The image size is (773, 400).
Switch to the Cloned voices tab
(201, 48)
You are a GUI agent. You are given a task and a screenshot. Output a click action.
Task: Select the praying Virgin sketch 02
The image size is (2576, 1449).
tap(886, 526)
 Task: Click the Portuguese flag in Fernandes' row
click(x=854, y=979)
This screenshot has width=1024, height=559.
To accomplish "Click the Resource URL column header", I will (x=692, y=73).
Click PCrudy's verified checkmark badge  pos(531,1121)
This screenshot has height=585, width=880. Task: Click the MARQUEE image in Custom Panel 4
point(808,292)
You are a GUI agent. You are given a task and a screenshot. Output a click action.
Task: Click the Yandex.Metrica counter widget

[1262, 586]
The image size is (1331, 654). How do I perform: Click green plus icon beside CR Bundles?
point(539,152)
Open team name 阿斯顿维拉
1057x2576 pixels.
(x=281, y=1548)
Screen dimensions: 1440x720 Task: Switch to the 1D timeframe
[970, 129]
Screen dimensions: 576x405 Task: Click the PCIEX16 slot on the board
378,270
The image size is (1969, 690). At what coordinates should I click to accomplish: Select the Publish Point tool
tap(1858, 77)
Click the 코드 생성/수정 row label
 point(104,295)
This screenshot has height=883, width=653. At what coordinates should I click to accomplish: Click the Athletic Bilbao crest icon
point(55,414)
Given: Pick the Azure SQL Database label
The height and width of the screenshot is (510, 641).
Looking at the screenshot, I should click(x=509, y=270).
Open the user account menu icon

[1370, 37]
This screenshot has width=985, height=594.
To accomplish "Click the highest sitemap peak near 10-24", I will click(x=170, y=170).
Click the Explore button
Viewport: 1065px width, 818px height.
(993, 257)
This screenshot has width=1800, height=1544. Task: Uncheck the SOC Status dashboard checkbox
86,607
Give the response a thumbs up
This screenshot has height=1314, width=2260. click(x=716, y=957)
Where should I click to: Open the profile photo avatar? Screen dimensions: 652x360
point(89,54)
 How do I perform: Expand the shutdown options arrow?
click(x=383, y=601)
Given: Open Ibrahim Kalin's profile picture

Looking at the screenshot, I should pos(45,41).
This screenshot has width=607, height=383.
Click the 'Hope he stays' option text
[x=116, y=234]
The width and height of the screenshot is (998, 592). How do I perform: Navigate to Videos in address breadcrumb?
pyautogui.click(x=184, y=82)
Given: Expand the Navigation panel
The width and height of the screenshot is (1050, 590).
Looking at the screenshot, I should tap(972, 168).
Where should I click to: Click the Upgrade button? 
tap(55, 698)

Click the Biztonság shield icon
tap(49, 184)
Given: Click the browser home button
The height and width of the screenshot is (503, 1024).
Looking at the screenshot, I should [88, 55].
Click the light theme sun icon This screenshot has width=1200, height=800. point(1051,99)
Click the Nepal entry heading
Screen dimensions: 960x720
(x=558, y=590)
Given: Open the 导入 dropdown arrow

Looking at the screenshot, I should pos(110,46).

┄┄┄┄┄┄┄┄┄┄┄┄┄┄┄┄┄┄┄┄

A word-for-word copy of the listing is the expected answer.

The image size is (773, 400).
Switch to the Cloned voices tab
(201, 48)
You are a GUI agent. You are given a task and a screenshot. Output a click action.
Task: Select the praying Virgin sketch 02
The image size is (2576, 1449).
tap(886, 526)
 Task: Click the Portuguese flag in Fernandes' row
click(x=854, y=979)
This screenshot has width=1024, height=559.
To accomplish "Click the Resource URL column header", I will (x=692, y=73).
Click PCrudy's verified checkmark badge  pos(531,1121)
This screenshot has height=585, width=880. Task: Click the MARQUEE image in Custom Panel 4
point(808,292)
You are a GUI agent. You are given a task and a screenshot. Output a click action.
Task: Click the Yandex.Metrica counter widget

[1262, 586]
The image size is (1331, 654). How do I perform: Click green plus icon beside CR Bundles?
point(539,152)
Open team name 阿斯顿维拉
1057x2576 pixels.
(x=281, y=1548)
Screen dimensions: 1440x720 Task: Switch to the 1D timeframe
[970, 129]
Screen dimensions: 576x405 Task: Click the PCIEX16 slot on the board
378,270
The image size is (1969, 690). At what coordinates should I click to accomplish: Select the Publish Point tool
tap(1858, 77)
Click the 코드 생성/수정 row label
 point(104,295)
This screenshot has height=883, width=653. At what coordinates should I click to accomplish: Click the Athletic Bilbao crest icon
point(55,414)
Given: Pick the Azure SQL Database label
The height and width of the screenshot is (510, 641).
Looking at the screenshot, I should click(x=509, y=270).
Open the user account menu icon

[1370, 37]
This screenshot has width=985, height=594.
To accomplish "Click the highest sitemap peak near 10-24", I will click(x=170, y=170).
Click the Explore button
Viewport: 1065px width, 818px height.
(993, 257)
This screenshot has width=1800, height=1544. Task: Uncheck the SOC Status dashboard checkbox
86,607
Give the response a thumbs up
This screenshot has height=1314, width=2260. click(x=716, y=957)
Where should I click to: Open the profile photo avatar? Screen dimensions: 652x360
point(89,54)
 How do I perform: Expand the shutdown options arrow?
click(x=383, y=601)
Given: Open Ibrahim Kalin's profile picture

Looking at the screenshot, I should pos(45,41).
This screenshot has width=607, height=383.
Click the 'Hope he stays' option text
[x=116, y=234]
The width and height of the screenshot is (998, 592). How do I perform: Navigate to Videos in address breadcrumb?
pyautogui.click(x=184, y=82)
Given: Expand the Navigation panel
The width and height of the screenshot is (1050, 590).
Looking at the screenshot, I should tap(972, 168).
Where should I click to: Click the Upgrade button? 
tap(55, 698)

Click the Biztonság shield icon
tap(49, 184)
Given: Click the browser home button
The height and width of the screenshot is (503, 1024).
Looking at the screenshot, I should [88, 55].
Click the light theme sun icon This screenshot has width=1200, height=800. point(1051,99)
Click the Nepal entry heading
Screen dimensions: 960x720
(x=558, y=590)
Given: Open the 导入 dropdown arrow

Looking at the screenshot, I should pos(110,46).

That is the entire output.